Je ne détaille pas ici les aspects concrets, explications de fond (savoirs et études scientifiques, exemples, …), à vous d’aller y puiser, mais voici la liste des thématiques (chacune fait l’objet d’un chapitre) pour lesquelles le bouquin détaille les pratiques de terrain souhaitables et les pratiques agro-industrielles à remettre en cause :
Rétablir la vie dans les sols 🔸 Gérer l’eau (explications intéressantes en lien avec l’agroforesterie) 🔸 Utiliser au mieux la lumière solaire (là, j’ai appris des trucs neufs !) 🔸 Rétablir, entretenir, soigner la Biodiversité 🔸 Atténuer le changement climatique (là aussi j’ai eu des surprises) et s’y adapter 🔸 Laisser sa place à l’élevage (sujet sensible!) 🔸 Manger à sa faim et vivre en santé 🔸 Déprivatiser les semences, l’eau, les terres 🔸 Valoriser l’expertise de paysans et paysannes 🔸 Reprendre possession de son habitat/environnement/territoire 🔸 Prendre en compte la dimension Politique de l’alimentation.

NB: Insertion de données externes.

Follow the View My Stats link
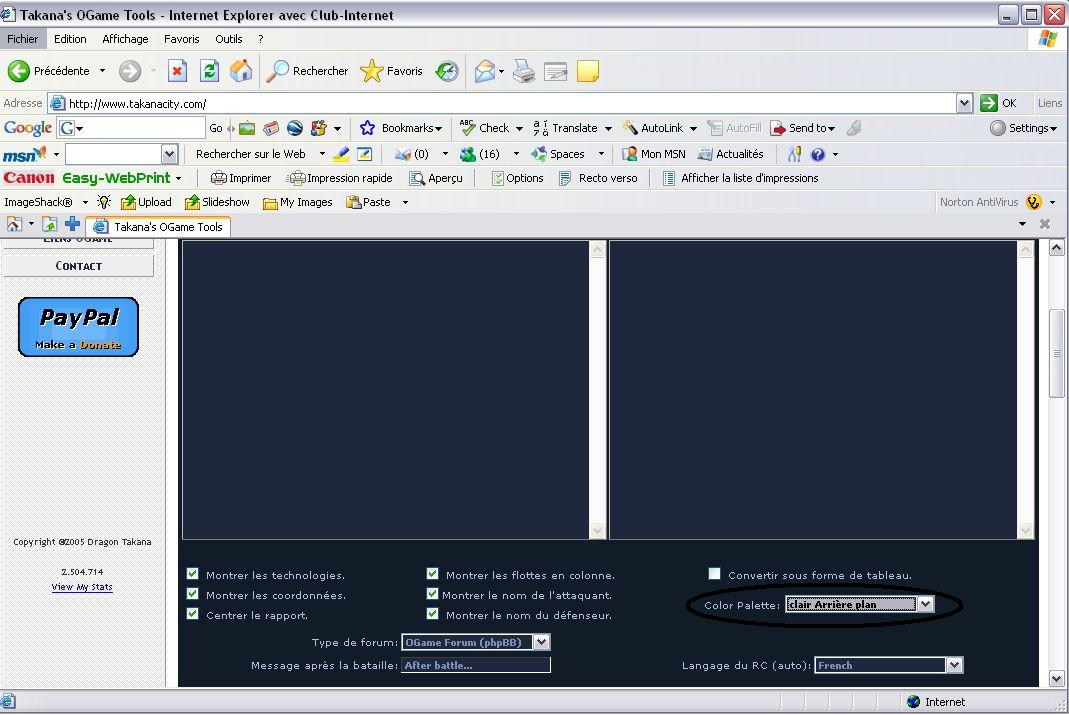1069x715 pixels. tap(82, 587)
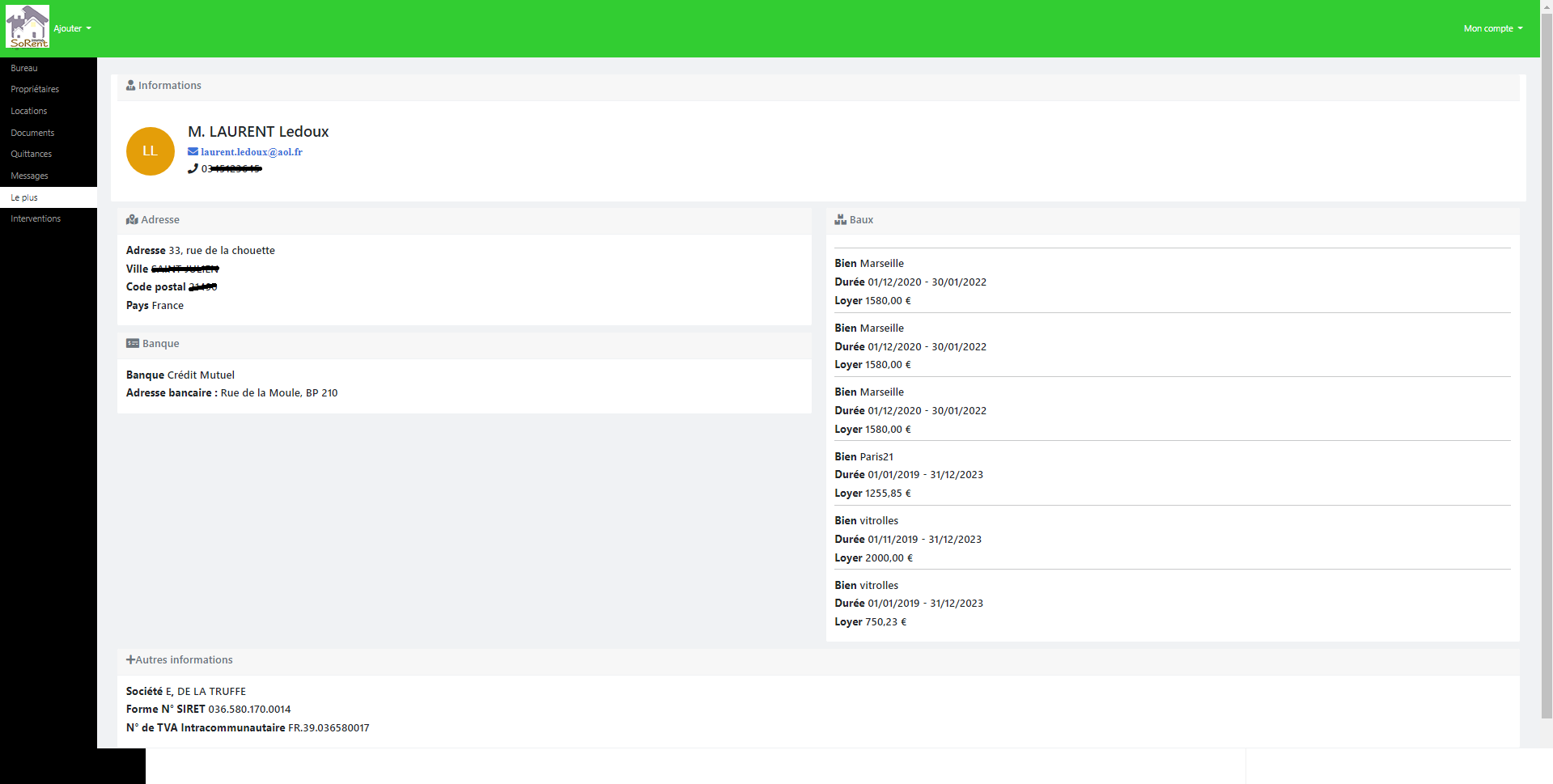Click the map icon beside Adresse
1553x784 pixels.
[x=132, y=220]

Ce bouquin a une dimension résolument politique, ce que l’agroécologie revendique par ailleurs. Il n’y aura pas de transformation du système alimentaire sans volonté politique, décisions fortes et courageuses. Il faudra cependant prendre garde aux récupérations idéologiques et partisanes qui conduiraient nécessairement à la création d’un ensemble de normes et cahiers de charges précis, tout ce que l’agroécologie n’est pas !

C’est donc à une « révolution » sociale, paysanne, politique, culturelle mais surtout diverse et adaptée aux différents biotopes qu’appelle ce bouquin, afin de :
✅ privilégier les pratiques durables au détriment des pratiques destructrices ; et faire assumer à ces dernières les coûts des dégâts engendrés.

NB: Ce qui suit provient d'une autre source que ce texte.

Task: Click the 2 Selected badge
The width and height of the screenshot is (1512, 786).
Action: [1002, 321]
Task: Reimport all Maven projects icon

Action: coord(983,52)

✅ rendre la propriété du Vivant (semences, espèces animales, terre cultivées, forêts, eau douce, …) à l’humanité (ou plutôt abolir toute forme de propriété du vivant, comme ça a été le cas depuis toujours, jusqu’à l’arrivée de la financiarisation et privatisation de l’agriculture de la révolution verte) et non à quelques groupes privés.
✅ permettre à chacun d’avoir accès à une alimentation diversifiée, en quantité et qualité nutritionnelle suffisante.
✅ rapprocher les « mangeurs et les mangeuses » des paysans et paysannes.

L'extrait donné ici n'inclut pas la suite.